April 2004--With the growing prominence of technology in every industry, patents are playing an important role in our economy. A recent panel study by the National Research Council suggests certain improvements could help the U.S. Patent and Trademark Office (PTO) function better.
The National Research Council, part of the National Academy of Sciences, issued a report on April 19 with some recommendations for making the patent system more flexible, open and reliable.
To help combat the rising cost associated with acquiring and defending patents, the report recommended the PTO grant patents to the first person to file for protection--though this person may not necessarily be the inventor. The PTO currently issues patents to the first person to conceive and develop an invention, which sometimes results in long and costly battles over who developed an invention first. The also panel suggested the creation of an "open review procedure" by Congress, in which third parties can challenge recent patents in front of the PTO's administrative patent judges when questions about a patent's validity arise.
The report called for increased cooperation and synchronization of the United States, European and Japanese patent-examination systems in order to encourage trade and investment and reduce costs.
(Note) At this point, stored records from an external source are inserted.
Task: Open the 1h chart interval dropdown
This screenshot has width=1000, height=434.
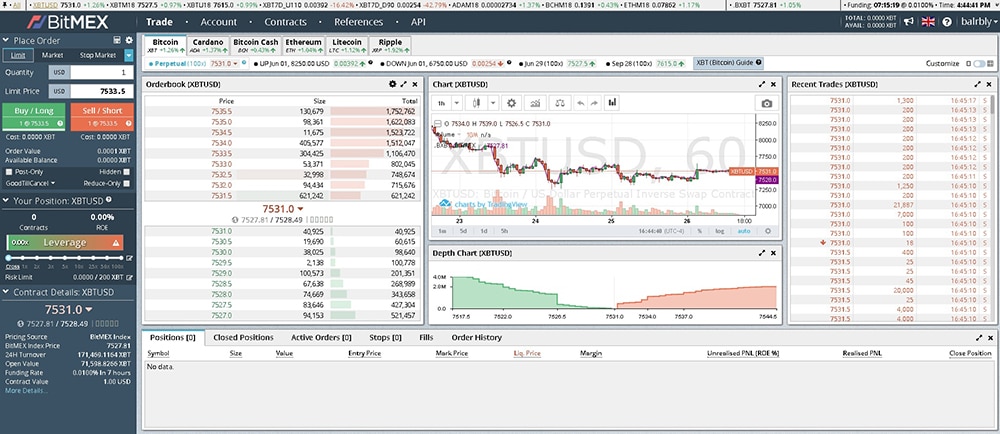Action: (x=444, y=102)
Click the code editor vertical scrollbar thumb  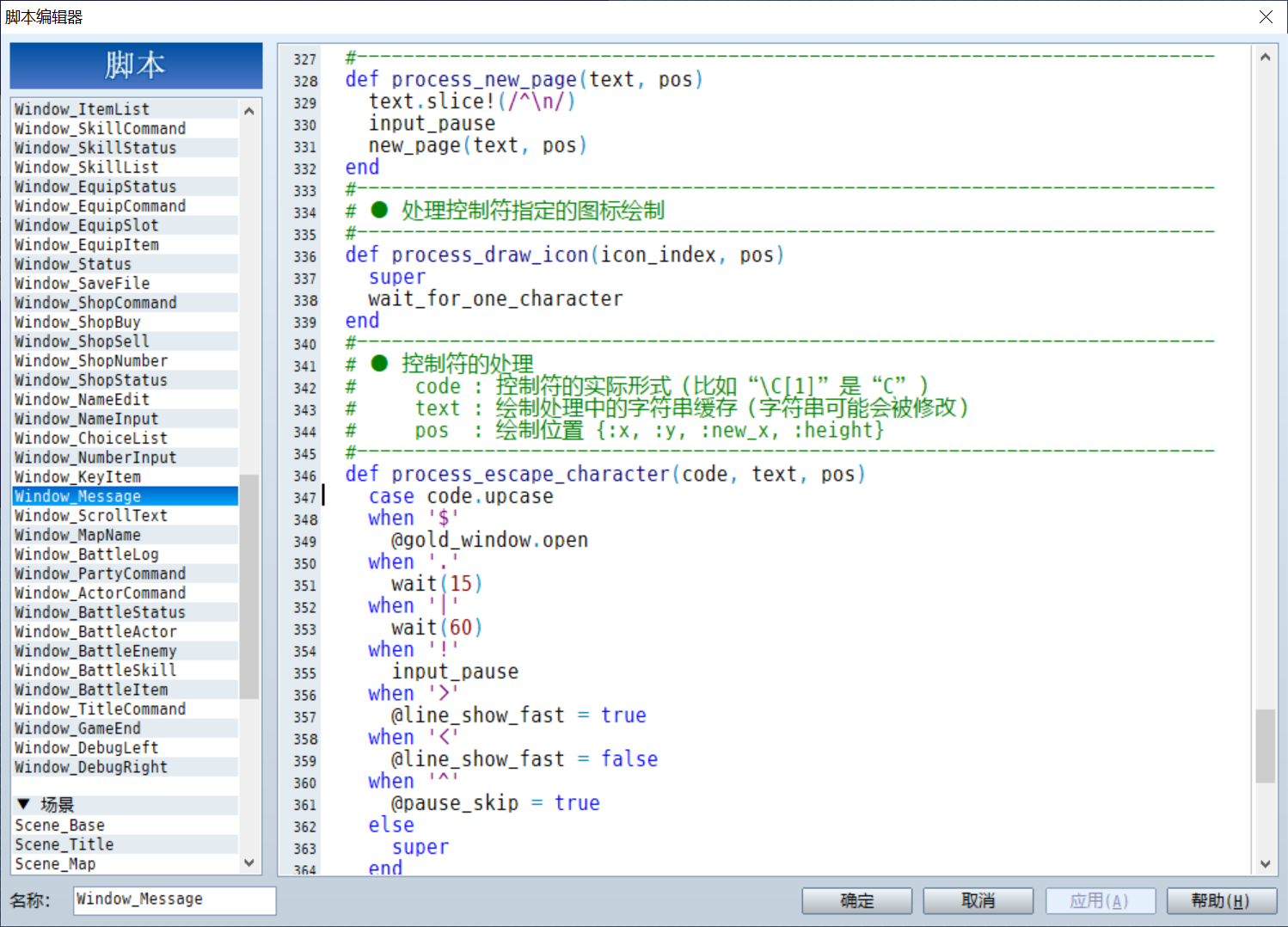(1265, 746)
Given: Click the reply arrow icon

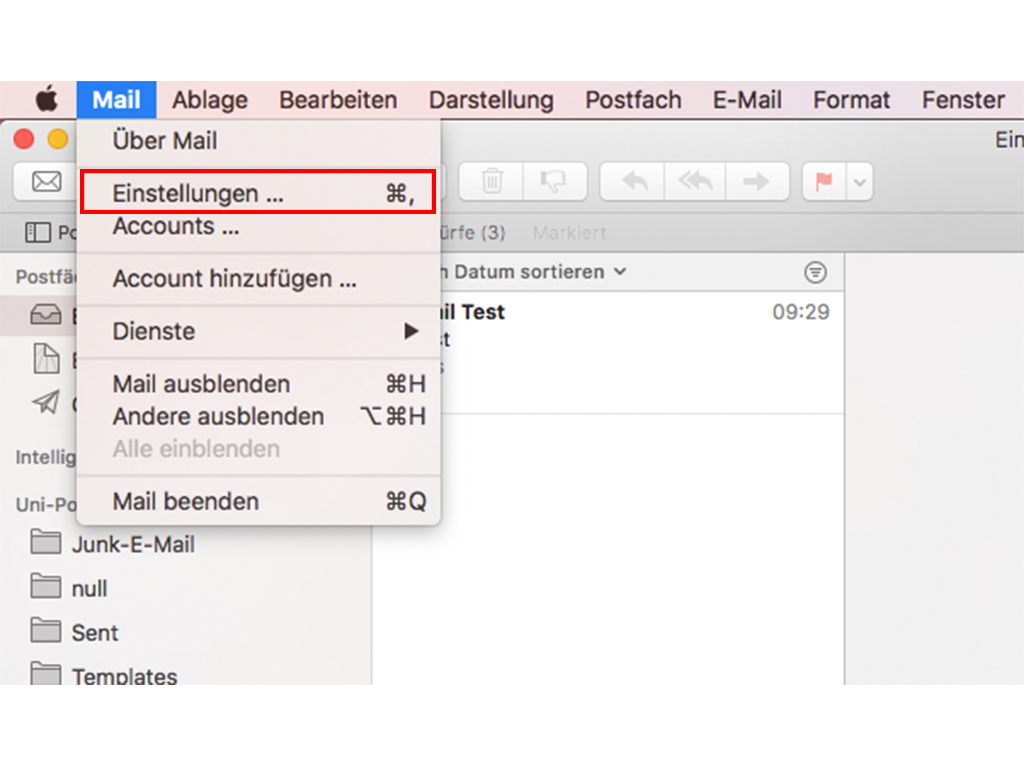Looking at the screenshot, I should [634, 181].
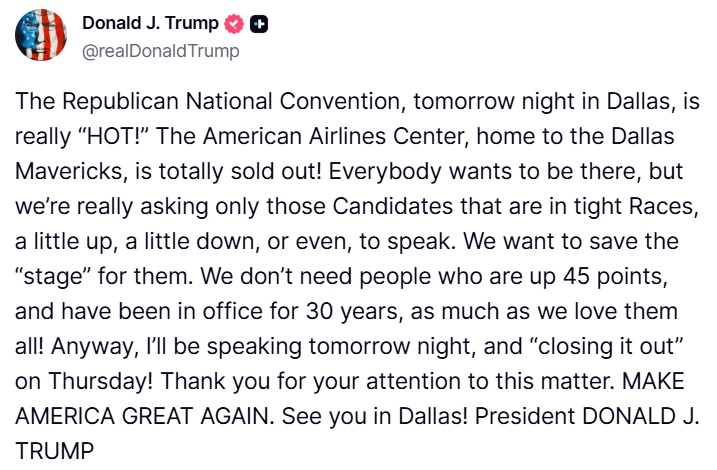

The panel also recommended research involving patented inventions be given protection from liability for patent infringement, which would be a change from current policy. In 2002, the Federal Circuit Court ruled scientific research was part of the "business" of universities, and thus that research involving patented inventions was not protected from liability.
Perhaps most important, the report suggested the government allocate more funding for the PTO. It found the volume of applications--over 300,000 per year--is threatening to overwhelm the office, creating a backlog of pending cases and threatening the quality of the PTO's work. More funding, the report said, could allow the PTO to hire more people.